| Task statement |
For the entries below, return every line from the top through the line with "Click the Continue button" exactly as it stands, omitting pictures.

| Extracted information |
*-*-*

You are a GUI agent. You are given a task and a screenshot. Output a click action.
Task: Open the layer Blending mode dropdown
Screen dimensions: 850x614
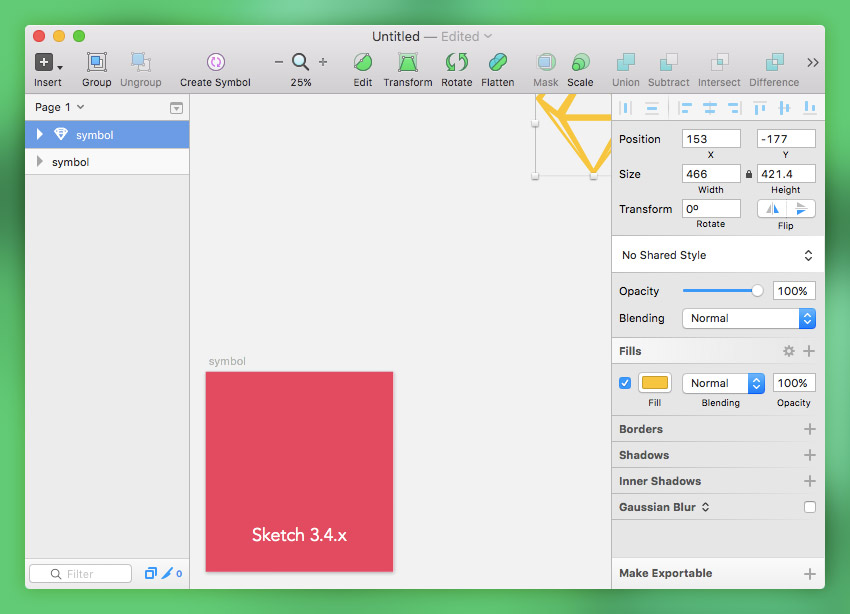coord(748,318)
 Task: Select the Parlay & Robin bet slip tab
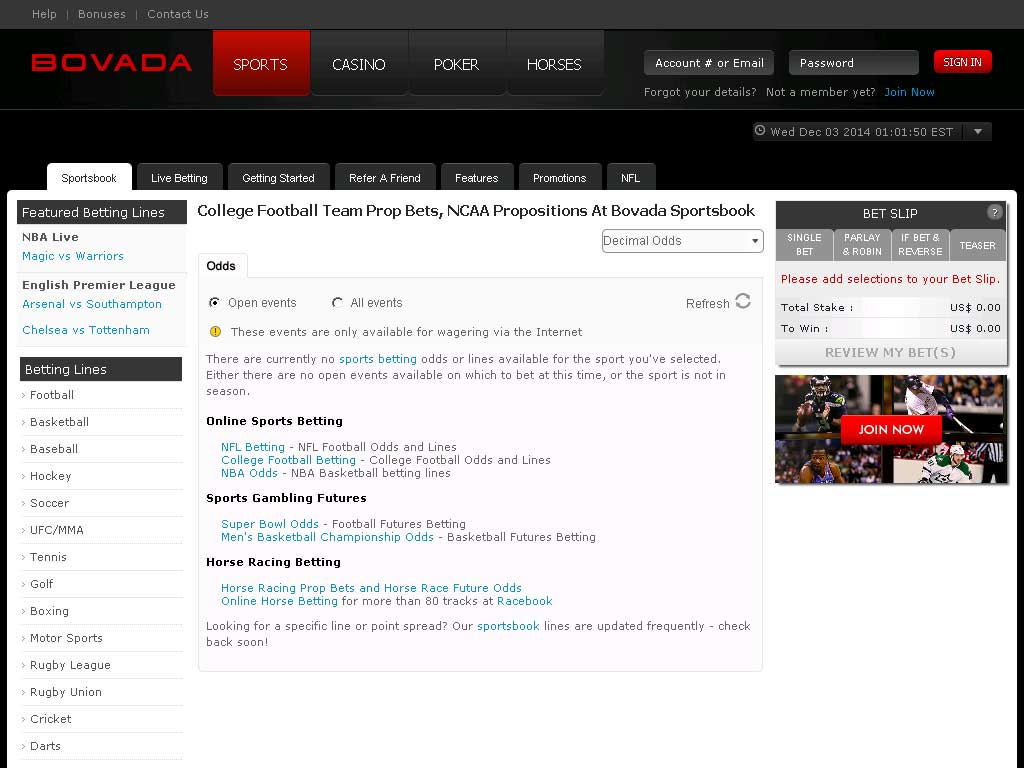861,245
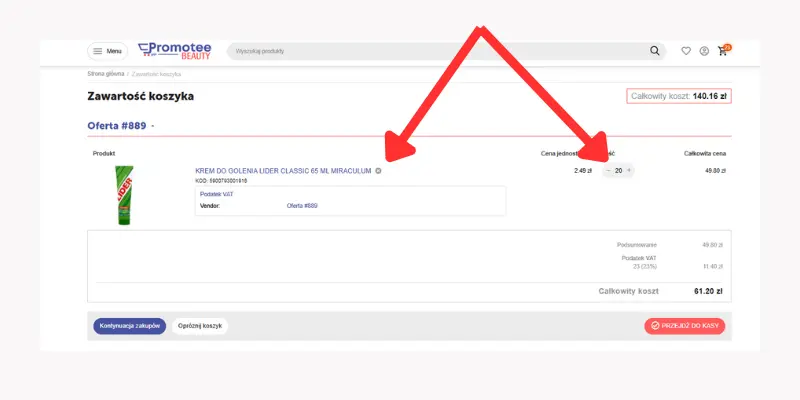
Task: Click the Podatek VAT link
Action: coord(216,194)
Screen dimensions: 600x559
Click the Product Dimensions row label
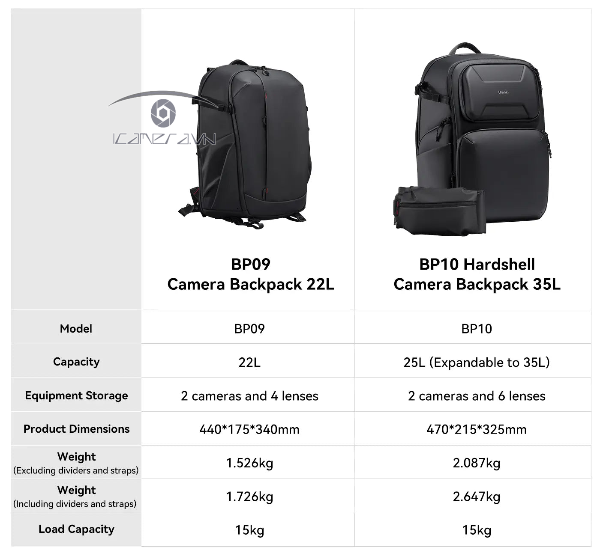tap(76, 429)
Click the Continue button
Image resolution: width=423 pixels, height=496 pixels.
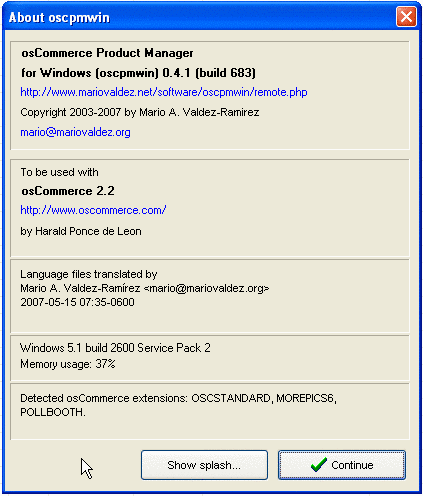coord(342,465)
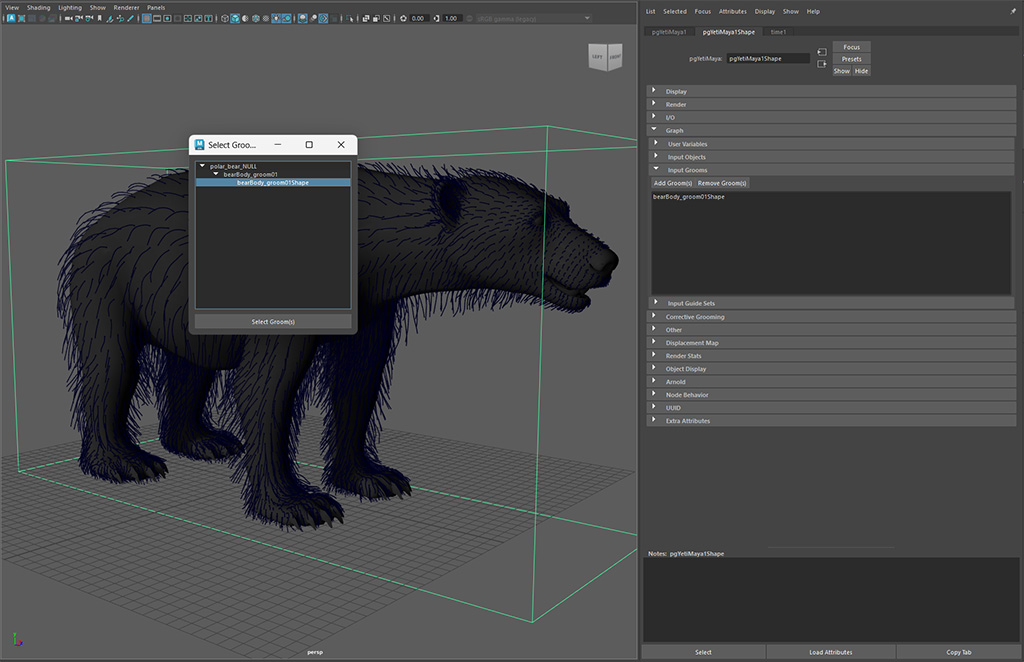The height and width of the screenshot is (662, 1024).
Task: Click the axis gizmo in the viewport corner
Action: [17, 641]
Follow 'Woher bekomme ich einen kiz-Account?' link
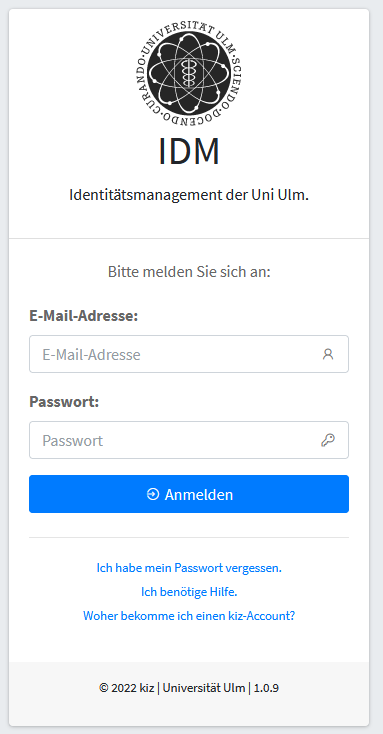Viewport: 383px width, 734px height. point(189,616)
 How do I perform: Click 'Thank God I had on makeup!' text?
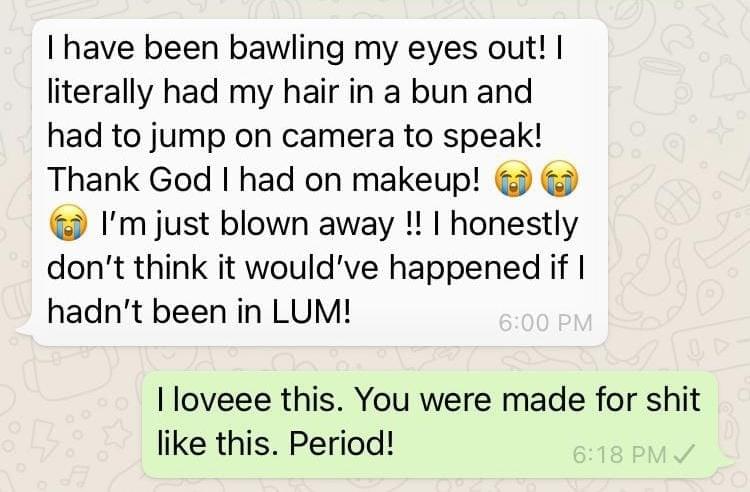[x=264, y=180]
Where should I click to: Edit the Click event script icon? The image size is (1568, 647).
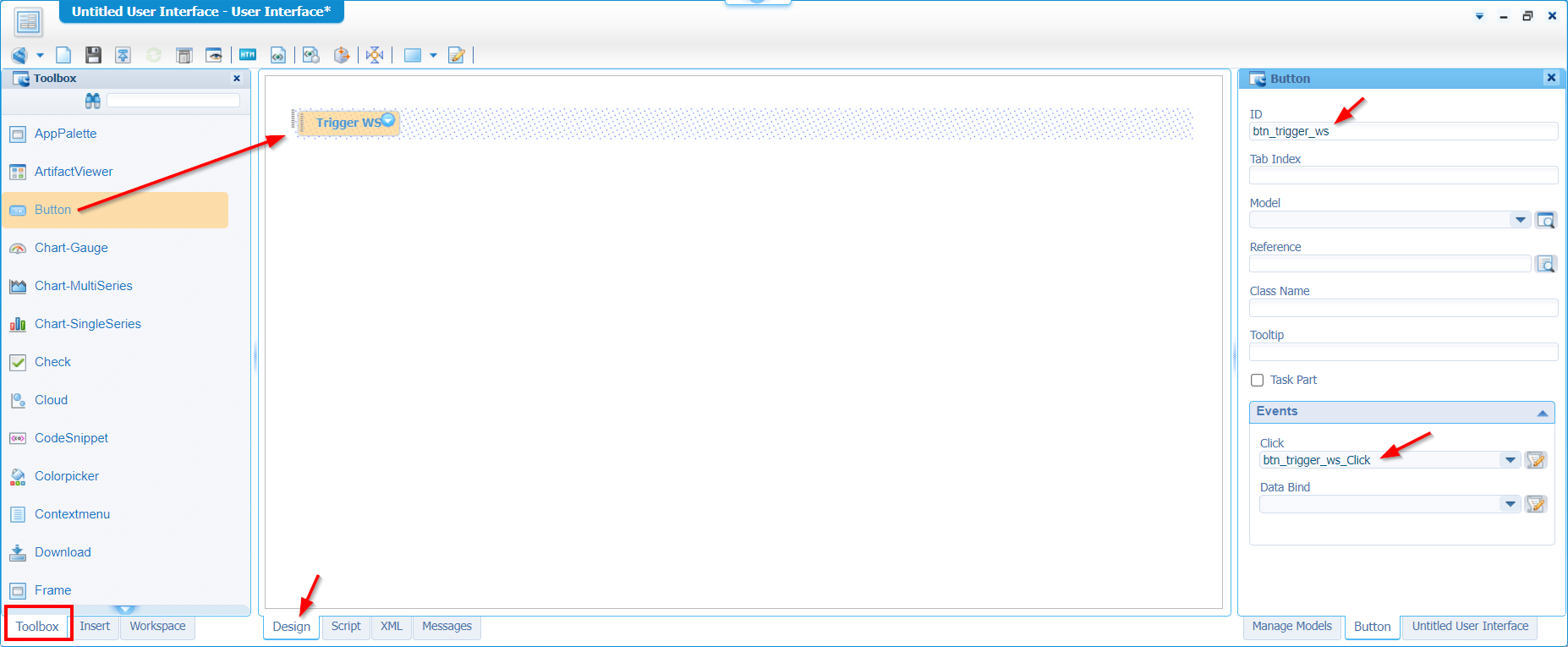click(1535, 460)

*-*-*

| Task output |
You are a GUI agent. You are given a task and a screenshot. Output a click action.
Task: Open the layer Blending mode dropdown
Screen dimensions: 850x614
coord(748,318)
 Task: Select the Parlay & Robin bet slip tab
861,245
Task: Click the Podatek VAT link
Action: coord(216,194)
Screen dimensions: 600x559
Click the Product Dimensions row label
tap(76, 429)
Click the Continue button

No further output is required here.